WHAT THE TASK REQUIRES:
The entries are to be repeated verbatim, with nothing left out.

####

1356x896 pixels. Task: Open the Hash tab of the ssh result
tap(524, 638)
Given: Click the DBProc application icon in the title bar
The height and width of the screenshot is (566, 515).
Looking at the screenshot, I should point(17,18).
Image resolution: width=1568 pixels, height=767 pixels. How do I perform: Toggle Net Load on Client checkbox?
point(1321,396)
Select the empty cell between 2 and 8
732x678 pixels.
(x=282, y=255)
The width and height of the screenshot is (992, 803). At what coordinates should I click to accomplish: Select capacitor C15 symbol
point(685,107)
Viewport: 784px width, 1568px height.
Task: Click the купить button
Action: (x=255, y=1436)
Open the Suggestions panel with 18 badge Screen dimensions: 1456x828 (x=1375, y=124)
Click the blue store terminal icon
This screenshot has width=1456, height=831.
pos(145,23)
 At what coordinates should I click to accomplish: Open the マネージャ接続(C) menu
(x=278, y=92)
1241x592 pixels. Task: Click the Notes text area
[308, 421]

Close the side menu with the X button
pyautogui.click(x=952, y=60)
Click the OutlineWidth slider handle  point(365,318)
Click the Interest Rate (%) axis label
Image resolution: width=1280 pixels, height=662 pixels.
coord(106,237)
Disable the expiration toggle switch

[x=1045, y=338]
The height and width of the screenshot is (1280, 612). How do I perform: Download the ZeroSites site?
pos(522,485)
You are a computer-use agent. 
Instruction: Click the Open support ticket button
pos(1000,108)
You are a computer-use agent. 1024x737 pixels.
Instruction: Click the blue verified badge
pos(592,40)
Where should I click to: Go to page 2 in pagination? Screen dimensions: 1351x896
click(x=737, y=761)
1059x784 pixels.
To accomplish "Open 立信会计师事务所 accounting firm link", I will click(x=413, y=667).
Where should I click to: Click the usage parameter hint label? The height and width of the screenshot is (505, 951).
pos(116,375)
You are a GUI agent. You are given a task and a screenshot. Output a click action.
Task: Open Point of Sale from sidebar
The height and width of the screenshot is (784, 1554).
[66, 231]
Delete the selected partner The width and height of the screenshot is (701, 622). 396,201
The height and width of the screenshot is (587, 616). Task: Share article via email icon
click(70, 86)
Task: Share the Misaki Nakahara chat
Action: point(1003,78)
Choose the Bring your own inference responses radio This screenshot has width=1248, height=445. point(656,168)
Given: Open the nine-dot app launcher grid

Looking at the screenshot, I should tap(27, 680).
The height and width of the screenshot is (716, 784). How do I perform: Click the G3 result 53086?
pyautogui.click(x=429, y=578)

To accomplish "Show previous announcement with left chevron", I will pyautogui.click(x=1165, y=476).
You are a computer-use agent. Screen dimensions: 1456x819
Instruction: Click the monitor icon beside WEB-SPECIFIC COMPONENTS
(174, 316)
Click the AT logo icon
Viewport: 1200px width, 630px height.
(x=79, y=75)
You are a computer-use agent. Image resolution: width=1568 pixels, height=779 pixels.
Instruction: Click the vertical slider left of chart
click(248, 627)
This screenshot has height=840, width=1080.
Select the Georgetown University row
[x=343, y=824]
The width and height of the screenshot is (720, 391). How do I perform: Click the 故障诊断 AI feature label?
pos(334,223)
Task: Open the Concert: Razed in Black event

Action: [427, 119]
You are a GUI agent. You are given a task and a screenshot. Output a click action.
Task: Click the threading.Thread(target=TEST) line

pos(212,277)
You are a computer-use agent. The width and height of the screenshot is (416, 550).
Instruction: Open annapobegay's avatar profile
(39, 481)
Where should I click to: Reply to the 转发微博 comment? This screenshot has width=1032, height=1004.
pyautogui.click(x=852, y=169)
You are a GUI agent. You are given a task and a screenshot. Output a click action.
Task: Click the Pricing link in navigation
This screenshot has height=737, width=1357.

####

ANSWER SPACE:
1356x896 pixels. Task: Open the Hash tab of the ssh result
tap(524, 638)
Given: Click the DBProc application icon in the title bar
The height and width of the screenshot is (566, 515).
Looking at the screenshot, I should point(17,18).
Image resolution: width=1568 pixels, height=767 pixels. How do I perform: Toggle Net Load on Client checkbox?
point(1321,396)
Select the empty cell between 2 and 8
732x678 pixels.
(x=282, y=255)
The width and height of the screenshot is (992, 803). At what coordinates should I click to accomplish: Select capacitor C15 symbol
point(685,107)
Viewport: 784px width, 1568px height.
Task: Click the купить button
Action: (x=255, y=1436)
Open the Suggestions panel with 18 badge Screen dimensions: 1456x828 (x=1375, y=124)
Click the blue store terminal icon
This screenshot has width=1456, height=831.
pos(145,23)
 At what coordinates should I click to accomplish: Open the マネージャ接続(C) menu
(x=278, y=92)
1241x592 pixels. Task: Click the Notes text area
[308, 421]

Close the side menu with the X button
pyautogui.click(x=952, y=60)
Click the OutlineWidth slider handle  point(365,318)
Click the Interest Rate (%) axis label
Image resolution: width=1280 pixels, height=662 pixels.
coord(106,237)
Disable the expiration toggle switch

[x=1045, y=338]
The height and width of the screenshot is (1280, 612). How do I perform: Download the ZeroSites site?
pos(522,485)
You are a computer-use agent. 
Instruction: Click the Open support ticket button
pos(1000,108)
You are a computer-use agent. 1024x737 pixels.
Instruction: Click the blue verified badge
pos(592,40)
Where should I click to: Go to page 2 in pagination? Screen dimensions: 1351x896
click(x=737, y=761)
1059x784 pixels.
To accomplish "Open 立信会计师事务所 accounting firm link", I will click(x=413, y=667).
Where should I click to: Click the usage parameter hint label? The height and width of the screenshot is (505, 951).
pos(116,375)
You are a GUI agent. You are given a task and a screenshot. Output a click action.
Task: Open Point of Sale from sidebar
The height and width of the screenshot is (784, 1554).
[66, 231]
Delete the selected partner The width and height of the screenshot is (701, 622). 396,201
The height and width of the screenshot is (587, 616). Task: Share article via email icon
click(70, 86)
Task: Share the Misaki Nakahara chat
Action: point(1003,78)
Choose the Bring your own inference responses radio This screenshot has width=1248, height=445. point(656,168)
Given: Open the nine-dot app launcher grid

Looking at the screenshot, I should tap(27, 680).
The height and width of the screenshot is (716, 784). How do I perform: Click the G3 result 53086?
pyautogui.click(x=429, y=578)

To accomplish "Show previous announcement with left chevron", I will pyautogui.click(x=1165, y=476).
You are a computer-use agent. Screen dimensions: 1456x819
Instruction: Click the monitor icon beside WEB-SPECIFIC COMPONENTS
(174, 316)
Click the AT logo icon
Viewport: 1200px width, 630px height.
(x=79, y=75)
You are a computer-use agent. Image resolution: width=1568 pixels, height=779 pixels.
Instruction: Click the vertical slider left of chart
click(248, 627)
This screenshot has height=840, width=1080.
Select the Georgetown University row
[x=343, y=824]
The width and height of the screenshot is (720, 391). How do I perform: Click the 故障诊断 AI feature label?
pos(334,223)
Task: Open the Concert: Razed in Black event

Action: [427, 119]
You are a GUI agent. You are given a task and a screenshot. Output a click action.
Task: Click the threading.Thread(target=TEST) line

pos(212,277)
You are a computer-use agent. The width and height of the screenshot is (416, 550).
Instruction: Open annapobegay's avatar profile
(39, 481)
Where should I click to: Reply to the 转发微博 comment? This screenshot has width=1032, height=1004.
pyautogui.click(x=852, y=169)
You are a GUI agent. You are given a task and a screenshot. Output a click action.
Task: Click the Pricing link in navigation
This screenshot has height=737, width=1357.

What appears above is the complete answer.